In testimony before the House Intelligence Committee last week, James Phillips, chairman and CEO of NanoMench Inc., warned the Chinese government is subtly exploiting America's open innovation model to steal business secrets and academic research, posing a greater national security threat than the much-publicized actions by Russia.

"We need to quit talking about Russia," Phillips said. "There's a real war going on—it's a cyber war like never before, where they're invading the United States every day trying to take over the United States in terms of our science and technology. If they're not stealing it they're imitating it, or they're trying to get it through other means."

U.S. intelligence officials have warned for years of Beijing's emergence as a major strategic competitor that is seeking to supplant the United States as an economic and military powerhouse. During a security conference in Aspen, Colo., last week, FBI Director Christopher Wray called China the "most significant" long-term threat to the country, noting the bureau is pursuing Chinese-linked economic espionage investigations in all 50 states.

The CIA has raised similar concerns, issuing a classified report detailing China's efforts to impart financial incentives as leverage to permeate American institutions.
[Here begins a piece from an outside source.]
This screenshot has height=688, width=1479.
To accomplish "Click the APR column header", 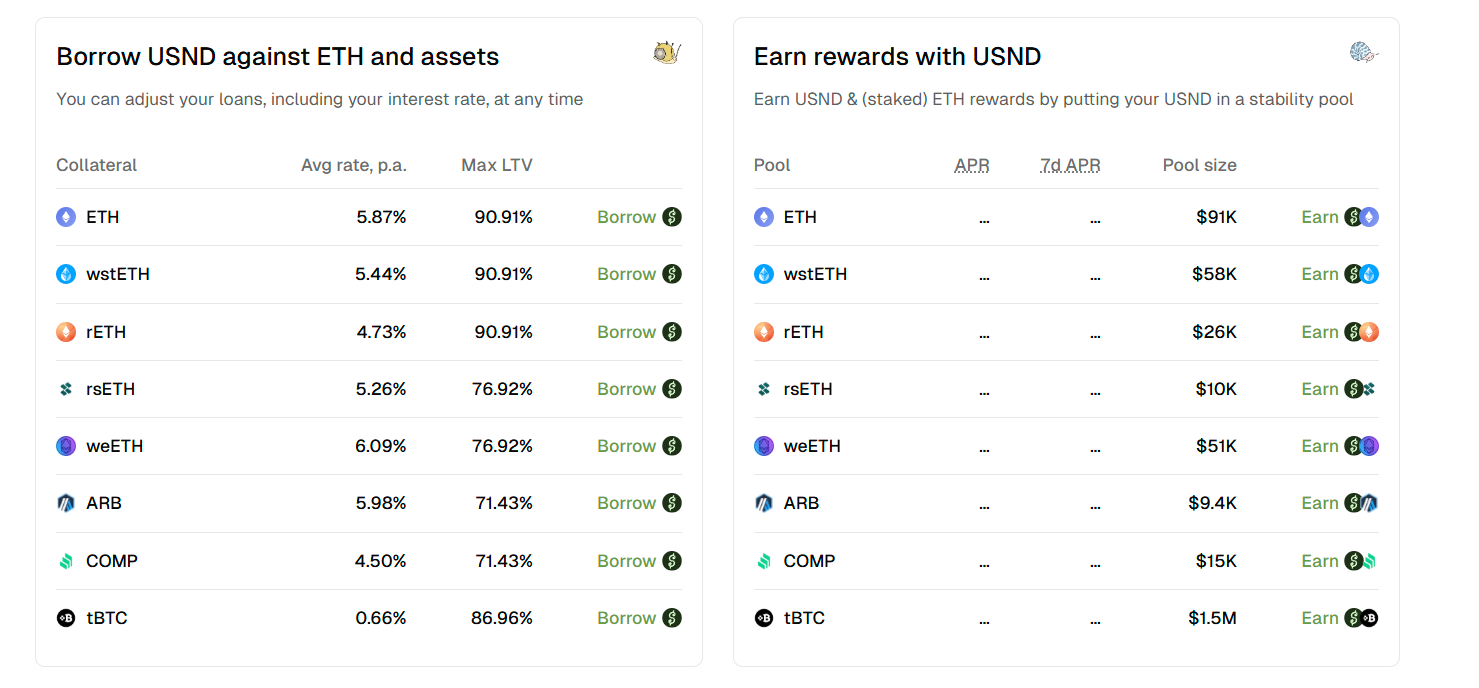I will [x=972, y=165].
Partnerships between Chinese companies and U.S. universities have been of particular concern, especially on campuses that have ties with Beijing-based firms and host sensitive Pentagon research.
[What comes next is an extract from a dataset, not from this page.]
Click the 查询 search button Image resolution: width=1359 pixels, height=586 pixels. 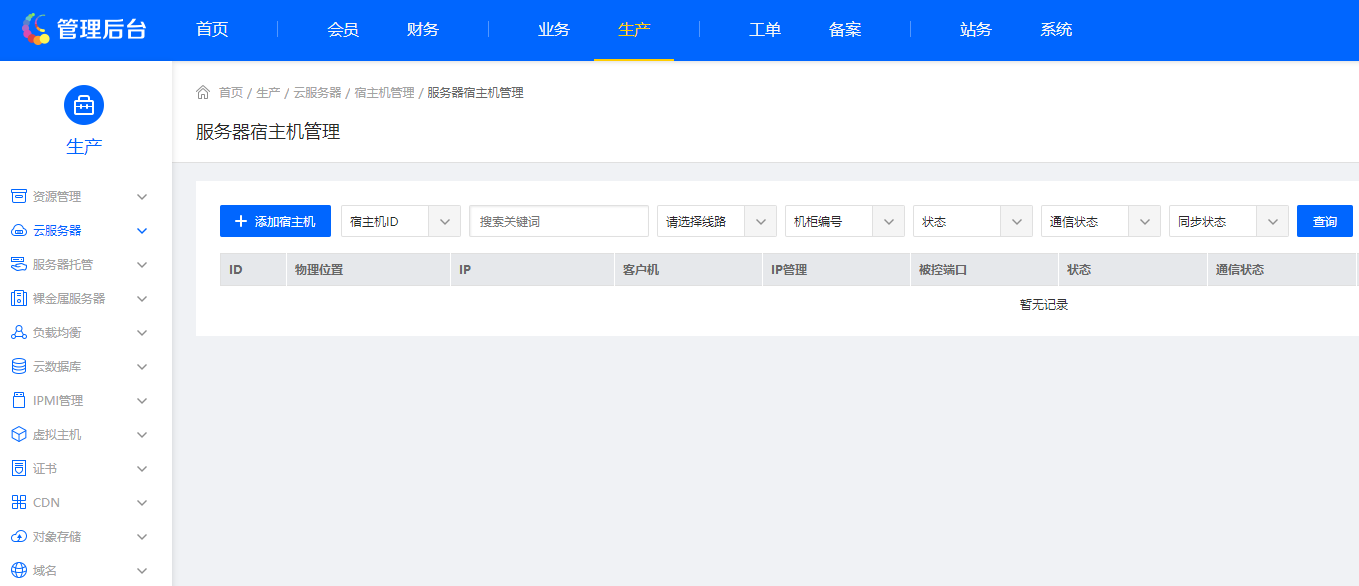[1324, 221]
Elsa Kania, an adjunct fellow at the Center for a New American Security, testified at the hearing that China has staged several intrusions over the past few years targeting universities that engage in military research, including Penn State and the University of Virginia.

Though the Defense Department is now investigating these partnerships, the Pentagon's undersecretary for research and engineering has said the department is "not yet as vigilant" as it needs to be to ensure military research is withheld from campuses that have these ties.

Congress has also targeted these partnerships in recent months, hosting several congressional panels that have examined attempts by foreign actors to infiltrate American institutions of higher education to conduct espionage and steal federally funded research.

A bipartisan group of 26 lawmakers last month sent a letter to Secretary of Education Betsy Devos urging her to require American universities working with Chinese technology titan Huawei to hand over all documents and information related to the partnership.

Phillips, of NanoMench, testified that what the Chinese are not stealing, the United States is giving away to them through faulty technology transfer commercialization programs.

"We're publishing our very best science out of our universities, national labs onto the internet, giving it free to countries like China," Phillips said. "It just doesn't make any sense to the extent that that could be moved from ideation to invention to innovation to full execution commercialization and we could have the lead on innovation, not only now, but on a permanent basis and all that translates to GDP. The winner is not going to be through wars anymore, it's going to be through GDP—the country with the best jobs and the most jobs."